The Gordon family, who were originally from Berwickshire (1319), prospered under Robert the Bruce and a junior line of the family annexed by marriage the Earldom of Sutherland. This branch was descended from Alexander Gordon 1st Earl of Huntly (d 1470). His son Adam Gordon was Dean of Caithness and Governor of Petty. In 1567 John Gordon, son of Adam, married Margaret MacKrith. Their fourth son, John Gordon, was the founder of the Gordons of Invergordon.

John Gordon of Kilcalmkill (Strathbrora) & Backies fought at the battle of Craigh-ne-Kamkish in 1589. He was still alive in 1616 as he sent his fourth son, Alexander Gordon of Carroll, with 18 horses to Edinburgh. In 1634 Adam Gordon of Kilcalmkill went to the German states with Sir Hector Munro of Foulis. He also served in the Swedish Army and became a captain. In 1629 he married Anne Mackay and they had three sons. His oldest son, William Gordon of Kilcalmkill, is mentioned in history for helping to capture the “Great Montrose” in May 1650. In 1652 William married Jane Elphinston and they had a son Adam Gordon or Adam of Dalpholly, who was later a shareholder in the ill-fated Darien venture. In 1695 he was knighted by King William III and was also made MP for Sutherland. In 1674 he married Anne Urquhart of Newhall and the following year their son William, who would later buy the Inverbreakie estate, was born.

During Sir William’s lifetime the castle, originally a very modest dwelling, was considerably enlarged, and at the same time the policies were improved and plans laid for the building of a town near the Ness.

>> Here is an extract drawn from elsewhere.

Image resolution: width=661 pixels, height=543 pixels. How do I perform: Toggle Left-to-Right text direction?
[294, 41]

William’s son, Sir John, was MP for Cromarty-shire from 1742-1747, and again from 1754-1761. He was the real founder of the town and his ambitious plans included industrial development, but he was hampered by inherited debt. Sir John died childless in 1773. The baronetcy passed to Sir John’s great-nephew William, who lived in London and who also died childless in 1817. The title then passed to William’s younger brother Alexander, who had two sons, George and Adam. George died in 1840, also without children. The title of Baronet of Invergordon ended with Adam who died in 1850 leaving two girls, as the title could not be inherited by the female line.

The Macleods of Cadboll and Invergordon

Cadboll, meaning dwelling of wild cats, is first mentioned in 1281, when William Earl of Ross granted land to the Bishop of Moray to maintain the Friars in Elgin. In 1375 William Clyn paid 1lb of pepper to the King as tenant of Cadboll. In 1610 Cadboll House was built and was purchased by Aeneas Macleod in 1697 from the executors of Lady May Sinclair.

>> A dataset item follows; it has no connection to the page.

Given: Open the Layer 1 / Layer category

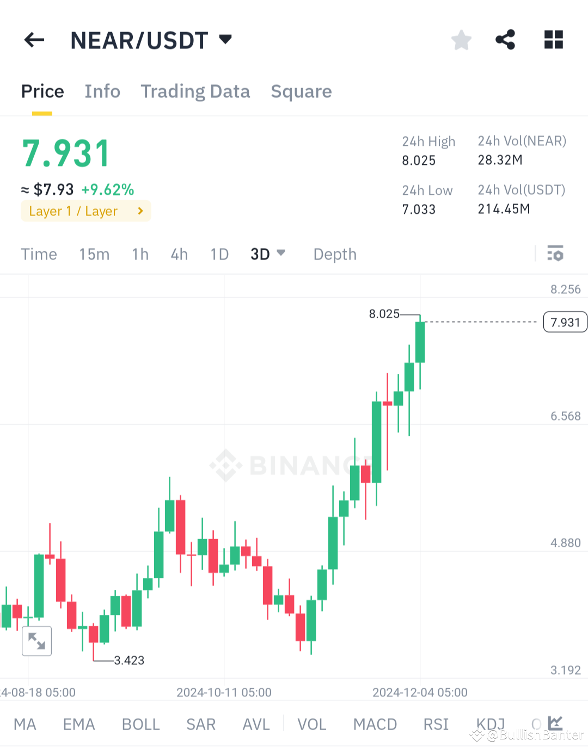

Aeneas Macleod (1660-1719) was Town Clerk of Edinburgh from 1690 to 1698, MP for the county of Cromarty from 1702 to 1707, and was one of those who signed the Treaty of Union with England in 1707.

His son Roderick II of Cadboll (1704-1770) registered the arms of Cadboll in 1730. He fought in the Jacobite rising of 1745/46 and went to France for a few years, returning in 1757 with a huge library. In 1763 he had a son, Robert III (d.1833), who became Lord Lieutenant for Ross & Cromarty and was the MP from 1807 to 1812. In 1780 the Invergordon estate was purchased for him by trustees as he was still a minor. Tragically Invergordon Castle burned down in 1805 and the famous library was destroyed.

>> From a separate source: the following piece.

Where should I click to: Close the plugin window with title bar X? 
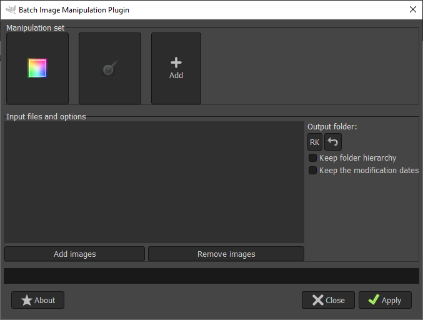(412, 10)
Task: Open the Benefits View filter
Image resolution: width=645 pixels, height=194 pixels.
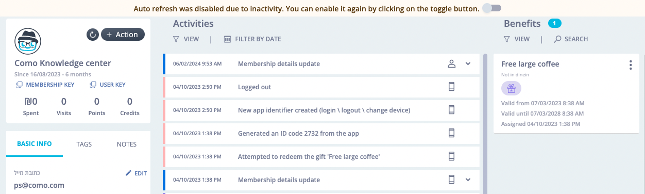Action: [517, 39]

Roderick IV of Cadboll (1791-1855) was MP for Ross & Cromarty from 1818 to 1820, MP for Sutherland from 1831 to 1837, MP for Inverness from 1837 to 1840 and Lord Lieutenant for Ross & Cromarty. He also served on HMS Victory at the battle of Trafalgar in 1805.

His son Robert Bruce Aeneas Macleod V of Cadboll (1818-1888) was the first Provost of Invergordon, from 1864 to 1888. His son Roderick Willoughby Macleod VI of Cadboll (1858-1931) sold Invergordon estate in 1923 to Sir William Martineau, who demolished the castle in 1928. The last Macleod of Cadboll was Robert Bruce Darell Macleod VII of Cadboll (1897-1968), who died childless.